Work to complete » Having read the data, transcribe all of it without deviation.

┌──

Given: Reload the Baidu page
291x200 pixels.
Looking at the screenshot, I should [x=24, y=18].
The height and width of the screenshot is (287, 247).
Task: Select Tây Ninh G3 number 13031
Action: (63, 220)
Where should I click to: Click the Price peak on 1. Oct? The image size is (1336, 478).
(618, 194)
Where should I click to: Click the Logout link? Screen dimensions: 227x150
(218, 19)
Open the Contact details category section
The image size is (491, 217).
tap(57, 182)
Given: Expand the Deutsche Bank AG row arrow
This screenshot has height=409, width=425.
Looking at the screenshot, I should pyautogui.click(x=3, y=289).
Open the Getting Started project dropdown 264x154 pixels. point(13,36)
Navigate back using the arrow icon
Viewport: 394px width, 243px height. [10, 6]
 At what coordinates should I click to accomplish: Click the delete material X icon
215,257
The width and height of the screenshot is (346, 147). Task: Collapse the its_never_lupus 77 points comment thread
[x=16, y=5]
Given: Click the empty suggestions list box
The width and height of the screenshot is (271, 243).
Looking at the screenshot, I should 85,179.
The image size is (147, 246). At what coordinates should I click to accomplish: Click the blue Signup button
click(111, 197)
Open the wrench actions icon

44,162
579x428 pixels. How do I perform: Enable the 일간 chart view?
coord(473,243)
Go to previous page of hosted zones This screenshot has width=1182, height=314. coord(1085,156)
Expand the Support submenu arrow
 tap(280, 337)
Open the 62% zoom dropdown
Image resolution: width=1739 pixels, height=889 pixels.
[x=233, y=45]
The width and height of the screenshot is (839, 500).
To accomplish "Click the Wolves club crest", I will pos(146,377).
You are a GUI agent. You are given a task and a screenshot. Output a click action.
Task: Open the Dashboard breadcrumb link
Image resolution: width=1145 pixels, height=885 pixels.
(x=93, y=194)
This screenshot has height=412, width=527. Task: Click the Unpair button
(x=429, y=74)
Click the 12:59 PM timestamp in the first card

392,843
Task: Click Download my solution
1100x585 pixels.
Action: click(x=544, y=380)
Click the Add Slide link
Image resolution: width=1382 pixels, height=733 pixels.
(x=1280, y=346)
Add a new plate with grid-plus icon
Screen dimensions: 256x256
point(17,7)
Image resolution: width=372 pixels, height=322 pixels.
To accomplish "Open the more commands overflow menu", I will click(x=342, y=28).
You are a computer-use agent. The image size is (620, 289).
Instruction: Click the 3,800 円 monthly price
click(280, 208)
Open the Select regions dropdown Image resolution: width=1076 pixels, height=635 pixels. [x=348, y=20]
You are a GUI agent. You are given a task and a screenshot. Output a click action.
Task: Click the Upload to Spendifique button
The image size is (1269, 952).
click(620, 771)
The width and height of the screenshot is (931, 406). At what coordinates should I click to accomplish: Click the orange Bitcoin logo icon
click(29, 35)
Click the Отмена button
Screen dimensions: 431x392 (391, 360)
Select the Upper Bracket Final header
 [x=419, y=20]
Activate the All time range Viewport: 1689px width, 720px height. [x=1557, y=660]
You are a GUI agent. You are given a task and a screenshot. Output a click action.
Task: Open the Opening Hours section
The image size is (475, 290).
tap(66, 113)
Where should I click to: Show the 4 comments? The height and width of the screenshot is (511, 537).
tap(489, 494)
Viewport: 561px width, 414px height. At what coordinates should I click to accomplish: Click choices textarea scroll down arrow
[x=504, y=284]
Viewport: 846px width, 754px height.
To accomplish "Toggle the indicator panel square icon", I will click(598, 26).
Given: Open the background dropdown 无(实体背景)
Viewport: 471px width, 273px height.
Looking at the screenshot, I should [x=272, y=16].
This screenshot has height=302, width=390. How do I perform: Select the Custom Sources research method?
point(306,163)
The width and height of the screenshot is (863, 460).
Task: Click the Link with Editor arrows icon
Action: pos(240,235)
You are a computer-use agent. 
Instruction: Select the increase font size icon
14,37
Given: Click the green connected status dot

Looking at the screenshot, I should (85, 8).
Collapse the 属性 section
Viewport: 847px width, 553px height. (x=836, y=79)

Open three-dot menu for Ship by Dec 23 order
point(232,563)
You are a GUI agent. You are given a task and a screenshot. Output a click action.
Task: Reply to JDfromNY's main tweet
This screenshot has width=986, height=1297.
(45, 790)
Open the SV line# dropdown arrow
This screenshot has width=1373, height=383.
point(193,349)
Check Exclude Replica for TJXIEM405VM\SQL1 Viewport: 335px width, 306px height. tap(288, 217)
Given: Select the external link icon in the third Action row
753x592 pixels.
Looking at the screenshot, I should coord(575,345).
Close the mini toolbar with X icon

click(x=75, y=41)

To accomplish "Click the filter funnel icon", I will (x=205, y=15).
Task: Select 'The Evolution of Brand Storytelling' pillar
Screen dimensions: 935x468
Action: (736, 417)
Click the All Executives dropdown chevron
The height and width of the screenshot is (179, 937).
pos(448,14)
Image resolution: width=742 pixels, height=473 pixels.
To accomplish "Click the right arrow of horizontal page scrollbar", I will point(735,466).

└──

Answer for the task »
Given: Reload the Baidu page
291x200 pixels.
Looking at the screenshot, I should [x=24, y=18].
The height and width of the screenshot is (287, 247).
Task: Select Tây Ninh G3 number 13031
Action: (63, 220)
Where should I click to: Click the Price peak on 1. Oct? The image size is (1336, 478).
(618, 194)
Where should I click to: Click the Logout link? Screen dimensions: 227x150
(218, 19)
Open the Contact details category section
The image size is (491, 217).
tap(57, 182)
Given: Expand the Deutsche Bank AG row arrow
This screenshot has height=409, width=425.
Looking at the screenshot, I should pyautogui.click(x=3, y=289).
Open the Getting Started project dropdown 264x154 pixels. point(13,36)
Navigate back using the arrow icon
Viewport: 394px width, 243px height. [10, 6]
 At what coordinates should I click to accomplish: Click the delete material X icon
215,257
The width and height of the screenshot is (346, 147). Task: Collapse the its_never_lupus 77 points comment thread
[x=16, y=5]
Given: Click the empty suggestions list box
The width and height of the screenshot is (271, 243).
Looking at the screenshot, I should 85,179.
The image size is (147, 246). At what coordinates should I click to accomplish: Click the blue Signup button
click(111, 197)
Open the wrench actions icon

44,162
579x428 pixels. How do I perform: Enable the 일간 chart view?
coord(473,243)
Go to previous page of hosted zones This screenshot has width=1182, height=314. coord(1085,156)
Expand the Support submenu arrow
 tap(280, 337)
Open the 62% zoom dropdown
Image resolution: width=1739 pixels, height=889 pixels.
[x=233, y=45]
The width and height of the screenshot is (839, 500).
To accomplish "Click the Wolves club crest", I will pos(146,377).
You are a GUI agent. You are given a task and a screenshot. Output a click action.
Task: Open the Dashboard breadcrumb link
Image resolution: width=1145 pixels, height=885 pixels.
(x=93, y=194)
This screenshot has height=412, width=527. Task: Click the Unpair button
(x=429, y=74)
Click the 12:59 PM timestamp in the first card

392,843
Task: Click Download my solution
1100x585 pixels.
Action: click(x=544, y=380)
Click the Add Slide link
Image resolution: width=1382 pixels, height=733 pixels.
(x=1280, y=346)
Add a new plate with grid-plus icon
Screen dimensions: 256x256
point(17,7)
Image resolution: width=372 pixels, height=322 pixels.
To accomplish "Open the more commands overflow menu", I will click(x=342, y=28).
You are a computer-use agent. The image size is (620, 289).
Instruction: Click the 3,800 円 monthly price
click(280, 208)
Open the Select regions dropdown Image resolution: width=1076 pixels, height=635 pixels. [x=348, y=20]
You are a GUI agent. You are given a task and a screenshot. Output a click action.
Task: Click the Upload to Spendifique button
The image size is (1269, 952).
click(620, 771)
The width and height of the screenshot is (931, 406). At what coordinates should I click to accomplish: Click the orange Bitcoin logo icon
click(29, 35)
Click the Отмена button
Screen dimensions: 431x392 (391, 360)
Select the Upper Bracket Final header
 [x=419, y=20]
Activate the All time range Viewport: 1689px width, 720px height. [x=1557, y=660]
You are a GUI agent. You are given a task and a screenshot. Output a click action.
Task: Open the Opening Hours section
The image size is (475, 290).
tap(66, 113)
Where should I click to: Show the 4 comments? The height and width of the screenshot is (511, 537).
tap(489, 494)
Viewport: 561px width, 414px height. At what coordinates should I click to accomplish: Click choices textarea scroll down arrow
[x=504, y=284]
Viewport: 846px width, 754px height.
To accomplish "Toggle the indicator panel square icon", I will click(598, 26).
Given: Open the background dropdown 无(实体背景)
Viewport: 471px width, 273px height.
Looking at the screenshot, I should [x=272, y=16].
This screenshot has height=302, width=390. How do I perform: Select the Custom Sources research method?
point(306,163)
The width and height of the screenshot is (863, 460).
Task: Click the Link with Editor arrows icon
Action: pos(240,235)
You are a computer-use agent. 
Instruction: Select the increase font size icon
14,37
Given: Click the green connected status dot

Looking at the screenshot, I should (85, 8).
Collapse the 属性 section
Viewport: 847px width, 553px height. (x=836, y=79)

Open three-dot menu for Ship by Dec 23 order
point(232,563)
You are a GUI agent. You are given a task and a screenshot. Output a click action.
Task: Reply to JDfromNY's main tweet
This screenshot has width=986, height=1297.
(45, 790)
Open the SV line# dropdown arrow
This screenshot has width=1373, height=383.
point(193,349)
Check Exclude Replica for TJXIEM405VM\SQL1 Viewport: 335px width, 306px height. tap(288, 217)
Given: Select the external link icon in the third Action row
753x592 pixels.
Looking at the screenshot, I should coord(575,345).
Close the mini toolbar with X icon

click(x=75, y=41)

To accomplish "Click the filter funnel icon", I will (x=205, y=15).
Task: Select 'The Evolution of Brand Storytelling' pillar
Screen dimensions: 935x468
Action: (736, 417)
Click the All Executives dropdown chevron
The height and width of the screenshot is (179, 937).
pos(448,14)
Image resolution: width=742 pixels, height=473 pixels.
To accomplish "Click the right arrow of horizontal page scrollbar", I will point(735,466).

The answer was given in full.